Yeah, it's innovative, brilliant, ground-breaking, but ultimately boring as all shit.

sister jen said...

Deep focus: Go Gregg Tolland (the master).

Also interesting (but perhaps obvious enough that you didn't mention it) is how the movie hijacks Hearst's life. I love how he banned reviews of it from his papers (after trying unsuccessfully to keep it from being made and shown).

Also worth noting that Orson Welles was 24 when he made this thing, after having negotiated total control of the production--unheard of at the time--with zero film experience. And he brought his radio actors with him (go Joseph Cotten!)

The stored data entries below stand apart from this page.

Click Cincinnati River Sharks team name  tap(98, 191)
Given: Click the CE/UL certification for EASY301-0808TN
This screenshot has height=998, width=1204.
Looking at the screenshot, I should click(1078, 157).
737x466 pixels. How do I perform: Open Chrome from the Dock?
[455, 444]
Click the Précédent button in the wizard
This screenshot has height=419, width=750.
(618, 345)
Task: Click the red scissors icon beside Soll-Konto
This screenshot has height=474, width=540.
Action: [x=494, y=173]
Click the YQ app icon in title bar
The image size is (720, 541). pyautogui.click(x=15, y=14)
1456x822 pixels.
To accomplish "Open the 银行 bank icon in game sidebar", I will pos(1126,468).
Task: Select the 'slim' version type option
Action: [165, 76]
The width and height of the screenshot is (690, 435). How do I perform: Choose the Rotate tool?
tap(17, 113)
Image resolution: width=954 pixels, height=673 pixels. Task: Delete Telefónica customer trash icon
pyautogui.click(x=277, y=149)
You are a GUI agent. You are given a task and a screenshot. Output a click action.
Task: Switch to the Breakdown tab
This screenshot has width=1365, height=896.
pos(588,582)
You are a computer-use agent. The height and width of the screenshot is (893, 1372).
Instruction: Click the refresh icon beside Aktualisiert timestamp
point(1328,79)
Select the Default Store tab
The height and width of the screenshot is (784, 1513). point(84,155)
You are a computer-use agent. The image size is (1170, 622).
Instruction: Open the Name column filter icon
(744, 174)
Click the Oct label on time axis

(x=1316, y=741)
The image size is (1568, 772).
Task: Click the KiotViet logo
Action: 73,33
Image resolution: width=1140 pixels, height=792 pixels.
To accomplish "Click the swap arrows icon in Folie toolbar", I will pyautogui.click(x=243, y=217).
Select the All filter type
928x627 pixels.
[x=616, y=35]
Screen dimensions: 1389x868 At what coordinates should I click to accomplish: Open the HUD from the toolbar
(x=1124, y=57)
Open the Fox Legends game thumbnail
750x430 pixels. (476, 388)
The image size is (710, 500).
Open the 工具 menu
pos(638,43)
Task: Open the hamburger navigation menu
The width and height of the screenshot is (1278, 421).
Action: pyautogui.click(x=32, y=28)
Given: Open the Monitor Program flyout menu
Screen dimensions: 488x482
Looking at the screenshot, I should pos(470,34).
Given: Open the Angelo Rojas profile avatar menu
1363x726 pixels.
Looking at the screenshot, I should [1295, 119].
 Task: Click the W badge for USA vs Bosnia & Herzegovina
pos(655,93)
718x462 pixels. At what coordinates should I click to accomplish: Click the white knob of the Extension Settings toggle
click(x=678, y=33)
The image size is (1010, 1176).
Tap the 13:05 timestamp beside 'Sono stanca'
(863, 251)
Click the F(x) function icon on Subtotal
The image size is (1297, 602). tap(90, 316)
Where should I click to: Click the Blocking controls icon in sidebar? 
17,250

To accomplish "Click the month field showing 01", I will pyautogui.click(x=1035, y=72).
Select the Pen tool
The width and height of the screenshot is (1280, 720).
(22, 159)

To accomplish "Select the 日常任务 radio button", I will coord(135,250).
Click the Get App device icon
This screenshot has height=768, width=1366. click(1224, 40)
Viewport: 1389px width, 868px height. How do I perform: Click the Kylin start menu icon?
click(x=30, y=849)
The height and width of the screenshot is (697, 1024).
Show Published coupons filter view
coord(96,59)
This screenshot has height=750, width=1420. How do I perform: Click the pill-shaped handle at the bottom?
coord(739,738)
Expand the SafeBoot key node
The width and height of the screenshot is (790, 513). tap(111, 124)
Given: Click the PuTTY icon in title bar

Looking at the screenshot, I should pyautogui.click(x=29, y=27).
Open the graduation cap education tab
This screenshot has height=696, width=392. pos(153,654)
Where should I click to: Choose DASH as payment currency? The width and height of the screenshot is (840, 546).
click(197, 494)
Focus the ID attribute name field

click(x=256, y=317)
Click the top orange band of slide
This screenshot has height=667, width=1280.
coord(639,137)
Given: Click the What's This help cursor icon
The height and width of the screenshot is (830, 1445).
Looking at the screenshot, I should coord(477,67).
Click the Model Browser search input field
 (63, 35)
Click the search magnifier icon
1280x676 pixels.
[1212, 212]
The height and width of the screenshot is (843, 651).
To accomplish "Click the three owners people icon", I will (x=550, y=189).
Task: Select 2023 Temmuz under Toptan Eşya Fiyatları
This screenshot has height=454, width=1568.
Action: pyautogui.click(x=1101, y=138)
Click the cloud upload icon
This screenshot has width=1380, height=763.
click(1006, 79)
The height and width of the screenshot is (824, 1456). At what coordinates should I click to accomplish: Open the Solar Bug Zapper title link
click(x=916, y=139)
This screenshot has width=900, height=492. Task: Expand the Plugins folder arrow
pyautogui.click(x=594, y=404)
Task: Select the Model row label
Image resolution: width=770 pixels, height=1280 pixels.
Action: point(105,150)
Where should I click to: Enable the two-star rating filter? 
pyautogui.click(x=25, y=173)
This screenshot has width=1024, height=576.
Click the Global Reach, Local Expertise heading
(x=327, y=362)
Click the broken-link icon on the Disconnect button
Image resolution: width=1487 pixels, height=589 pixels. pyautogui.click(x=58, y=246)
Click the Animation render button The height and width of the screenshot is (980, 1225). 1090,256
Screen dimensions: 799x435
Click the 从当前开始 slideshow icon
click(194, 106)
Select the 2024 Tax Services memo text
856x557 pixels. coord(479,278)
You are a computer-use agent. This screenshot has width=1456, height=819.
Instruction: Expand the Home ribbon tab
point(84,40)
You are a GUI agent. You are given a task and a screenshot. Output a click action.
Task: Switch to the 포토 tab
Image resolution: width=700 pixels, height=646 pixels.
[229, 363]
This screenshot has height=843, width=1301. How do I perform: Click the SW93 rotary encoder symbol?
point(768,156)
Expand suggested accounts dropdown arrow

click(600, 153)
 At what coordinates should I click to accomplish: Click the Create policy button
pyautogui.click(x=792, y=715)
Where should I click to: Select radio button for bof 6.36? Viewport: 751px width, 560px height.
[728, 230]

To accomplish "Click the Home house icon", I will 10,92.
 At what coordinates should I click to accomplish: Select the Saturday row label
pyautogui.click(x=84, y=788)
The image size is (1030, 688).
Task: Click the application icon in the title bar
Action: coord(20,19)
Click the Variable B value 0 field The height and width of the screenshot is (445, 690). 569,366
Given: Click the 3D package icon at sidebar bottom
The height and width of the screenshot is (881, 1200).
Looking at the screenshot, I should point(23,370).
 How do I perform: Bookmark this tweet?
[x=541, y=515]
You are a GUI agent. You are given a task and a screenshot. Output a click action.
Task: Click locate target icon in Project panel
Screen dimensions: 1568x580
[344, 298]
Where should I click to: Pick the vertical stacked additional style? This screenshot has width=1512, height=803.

Some other firsts (besides deep focus): spectacularly low angles (achieved by ripping up the floor boards and putting Tolland and camera down there in the hole); muslin ceilings on the sets (to accommodate those low angles); the great spooky dooky opening montage with the series of match dissolves (as we get closer to the mansion, the lighted window lines up in each shot); the false crane shot as the camera appears to go up and through the sign and then down through the window in the Susan Alexander sequences; the amazing camera movement that moves us back into the depth of the shot--best example in the scene where Mama Kane is signing over sonny's life--she gets up from the table and the camera follows her all the way to the back of the room and up to the window, eventually losing the framing of the window and ending with a completely open composition of just little Charlie playing in the snow. The table was cut in half and they had stage hands pull it apart and out of the way so that the camera could go "through." (You can see that the sign on the roof is split, too, so that the camera could move through it--a model.)

Well, gosh, I could go on and on--but I see that I already have.

I have to disagree that CK is boring. Slow by today's standards, perhaps, but absolutely not boring.

Jenners said...

I did see this. I don't remember loving it.